What to work on — From the line with "Image resolution: width=1062" through the line with "Click the target", inclusive, return each line of the data below exactly and leave the rest out.

Material for the task —
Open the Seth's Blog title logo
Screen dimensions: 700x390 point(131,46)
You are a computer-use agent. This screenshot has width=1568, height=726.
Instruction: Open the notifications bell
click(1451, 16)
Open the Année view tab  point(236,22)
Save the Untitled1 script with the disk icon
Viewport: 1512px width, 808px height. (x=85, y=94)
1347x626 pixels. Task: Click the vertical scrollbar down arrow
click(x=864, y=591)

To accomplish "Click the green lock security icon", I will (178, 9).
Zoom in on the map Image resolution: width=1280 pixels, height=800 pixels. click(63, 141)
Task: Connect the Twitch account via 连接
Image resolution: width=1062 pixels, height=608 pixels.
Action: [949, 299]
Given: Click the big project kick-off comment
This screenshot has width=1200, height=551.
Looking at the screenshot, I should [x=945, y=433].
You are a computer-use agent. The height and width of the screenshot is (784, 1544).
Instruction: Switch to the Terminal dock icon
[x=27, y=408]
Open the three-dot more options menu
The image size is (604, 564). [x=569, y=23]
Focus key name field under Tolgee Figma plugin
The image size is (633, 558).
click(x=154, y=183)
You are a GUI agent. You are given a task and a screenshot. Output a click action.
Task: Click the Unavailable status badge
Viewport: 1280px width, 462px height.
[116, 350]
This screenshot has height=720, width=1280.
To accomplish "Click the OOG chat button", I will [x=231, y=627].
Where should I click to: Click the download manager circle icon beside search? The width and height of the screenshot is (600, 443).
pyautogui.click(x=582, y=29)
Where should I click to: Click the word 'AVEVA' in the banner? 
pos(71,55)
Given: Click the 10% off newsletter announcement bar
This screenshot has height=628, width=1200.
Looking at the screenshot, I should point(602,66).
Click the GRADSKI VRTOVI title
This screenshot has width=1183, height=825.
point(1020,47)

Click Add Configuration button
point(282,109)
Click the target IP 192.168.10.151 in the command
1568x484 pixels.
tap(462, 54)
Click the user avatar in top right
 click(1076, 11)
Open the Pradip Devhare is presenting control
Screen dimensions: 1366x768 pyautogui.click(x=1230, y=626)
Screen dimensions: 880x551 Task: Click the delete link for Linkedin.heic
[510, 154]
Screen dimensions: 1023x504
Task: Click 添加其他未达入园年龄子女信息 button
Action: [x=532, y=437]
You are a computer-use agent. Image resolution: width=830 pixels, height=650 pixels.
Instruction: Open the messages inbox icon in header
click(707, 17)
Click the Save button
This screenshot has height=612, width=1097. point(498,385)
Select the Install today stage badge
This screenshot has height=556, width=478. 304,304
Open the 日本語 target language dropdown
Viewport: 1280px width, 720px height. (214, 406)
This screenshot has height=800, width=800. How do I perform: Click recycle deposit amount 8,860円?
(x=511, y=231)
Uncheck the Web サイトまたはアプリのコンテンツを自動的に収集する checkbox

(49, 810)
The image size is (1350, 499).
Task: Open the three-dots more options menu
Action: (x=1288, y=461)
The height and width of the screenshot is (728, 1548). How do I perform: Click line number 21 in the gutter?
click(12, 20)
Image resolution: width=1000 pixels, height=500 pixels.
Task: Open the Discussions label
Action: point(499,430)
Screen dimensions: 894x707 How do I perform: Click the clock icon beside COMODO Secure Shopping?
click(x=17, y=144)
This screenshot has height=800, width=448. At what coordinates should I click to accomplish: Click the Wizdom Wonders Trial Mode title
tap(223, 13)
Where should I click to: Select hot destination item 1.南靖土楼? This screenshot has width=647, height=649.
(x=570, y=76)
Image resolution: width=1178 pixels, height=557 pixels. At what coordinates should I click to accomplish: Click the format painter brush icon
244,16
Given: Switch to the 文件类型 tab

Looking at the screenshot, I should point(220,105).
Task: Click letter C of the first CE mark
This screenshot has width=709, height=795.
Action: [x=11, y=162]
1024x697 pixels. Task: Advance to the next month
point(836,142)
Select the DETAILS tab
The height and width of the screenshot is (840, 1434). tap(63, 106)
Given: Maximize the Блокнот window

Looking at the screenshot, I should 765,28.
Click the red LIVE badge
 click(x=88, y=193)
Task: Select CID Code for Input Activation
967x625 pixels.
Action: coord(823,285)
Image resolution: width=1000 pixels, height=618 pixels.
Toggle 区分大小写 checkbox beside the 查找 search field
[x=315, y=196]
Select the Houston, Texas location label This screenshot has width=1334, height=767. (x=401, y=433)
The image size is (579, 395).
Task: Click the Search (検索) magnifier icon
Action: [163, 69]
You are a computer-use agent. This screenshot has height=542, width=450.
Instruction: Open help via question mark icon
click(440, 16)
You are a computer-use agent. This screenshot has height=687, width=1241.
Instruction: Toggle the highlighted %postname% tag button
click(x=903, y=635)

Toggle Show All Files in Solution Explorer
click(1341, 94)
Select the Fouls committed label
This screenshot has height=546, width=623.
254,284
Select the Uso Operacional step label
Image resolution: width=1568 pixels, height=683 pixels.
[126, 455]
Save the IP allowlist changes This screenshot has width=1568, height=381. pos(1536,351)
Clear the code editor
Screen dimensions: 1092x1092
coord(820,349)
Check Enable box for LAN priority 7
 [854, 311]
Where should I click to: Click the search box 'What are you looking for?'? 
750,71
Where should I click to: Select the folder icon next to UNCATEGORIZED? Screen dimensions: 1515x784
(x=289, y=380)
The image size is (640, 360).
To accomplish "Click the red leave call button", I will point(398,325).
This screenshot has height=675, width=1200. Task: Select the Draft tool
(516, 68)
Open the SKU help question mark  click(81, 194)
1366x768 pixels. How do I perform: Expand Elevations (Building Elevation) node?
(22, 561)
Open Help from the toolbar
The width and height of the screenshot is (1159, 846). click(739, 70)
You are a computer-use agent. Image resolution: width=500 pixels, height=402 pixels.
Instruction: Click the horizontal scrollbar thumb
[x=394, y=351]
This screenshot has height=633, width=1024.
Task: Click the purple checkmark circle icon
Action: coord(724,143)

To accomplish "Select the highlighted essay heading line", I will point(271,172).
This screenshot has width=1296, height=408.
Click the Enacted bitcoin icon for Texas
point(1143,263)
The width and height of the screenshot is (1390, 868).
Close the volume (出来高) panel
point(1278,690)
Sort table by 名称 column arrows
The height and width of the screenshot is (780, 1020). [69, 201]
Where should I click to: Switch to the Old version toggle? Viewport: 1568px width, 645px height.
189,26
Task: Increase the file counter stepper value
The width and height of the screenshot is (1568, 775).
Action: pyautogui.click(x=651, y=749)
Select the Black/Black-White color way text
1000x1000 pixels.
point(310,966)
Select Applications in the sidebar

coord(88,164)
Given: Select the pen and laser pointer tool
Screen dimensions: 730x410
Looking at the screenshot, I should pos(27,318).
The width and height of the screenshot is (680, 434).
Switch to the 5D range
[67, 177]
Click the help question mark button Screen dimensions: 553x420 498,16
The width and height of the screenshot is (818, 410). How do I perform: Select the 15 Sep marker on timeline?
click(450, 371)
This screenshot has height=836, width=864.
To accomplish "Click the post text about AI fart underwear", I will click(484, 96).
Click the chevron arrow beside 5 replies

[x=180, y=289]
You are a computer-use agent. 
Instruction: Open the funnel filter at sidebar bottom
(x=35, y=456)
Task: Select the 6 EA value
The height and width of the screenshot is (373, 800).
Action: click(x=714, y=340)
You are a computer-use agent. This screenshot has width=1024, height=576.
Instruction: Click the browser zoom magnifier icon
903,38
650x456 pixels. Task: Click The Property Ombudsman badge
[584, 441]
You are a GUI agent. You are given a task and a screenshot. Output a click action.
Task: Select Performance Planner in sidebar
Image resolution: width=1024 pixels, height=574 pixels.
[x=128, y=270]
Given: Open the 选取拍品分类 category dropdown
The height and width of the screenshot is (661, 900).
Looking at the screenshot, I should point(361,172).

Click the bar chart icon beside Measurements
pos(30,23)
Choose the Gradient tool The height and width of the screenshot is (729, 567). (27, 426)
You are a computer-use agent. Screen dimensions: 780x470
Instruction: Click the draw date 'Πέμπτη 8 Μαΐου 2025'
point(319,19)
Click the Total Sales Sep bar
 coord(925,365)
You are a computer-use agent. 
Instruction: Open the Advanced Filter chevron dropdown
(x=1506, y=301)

Response below —
Image resolution: width=1062 pixels, height=608 pixels.
Action: [949, 299]
Given: Click the big project kick-off comment
This screenshot has width=1200, height=551.
Looking at the screenshot, I should [x=945, y=433].
You are a computer-use agent. The height and width of the screenshot is (784, 1544).
Instruction: Switch to the Terminal dock icon
[x=27, y=408]
Open the three-dot more options menu
The image size is (604, 564). [x=569, y=23]
Focus key name field under Tolgee Figma plugin
The image size is (633, 558).
click(x=154, y=183)
You are a GUI agent. You are given a task and a screenshot. Output a click action.
Task: Click the Unavailable status badge
Viewport: 1280px width, 462px height.
[116, 350]
This screenshot has height=720, width=1280.
To accomplish "Click the OOG chat button", I will [x=231, y=627].
Where should I click to: Click the download manager circle icon beside search? The width and height of the screenshot is (600, 443).
pyautogui.click(x=582, y=29)
Where should I click to: Click the word 'AVEVA' in the banner? 
pos(71,55)
Given: Click the 10% off newsletter announcement bar
This screenshot has height=628, width=1200.
Looking at the screenshot, I should point(602,66).
Click the GRADSKI VRTOVI title
This screenshot has width=1183, height=825.
point(1020,47)

Click Add Configuration button
point(282,109)
Click the target IP 192.168.10.151 in the command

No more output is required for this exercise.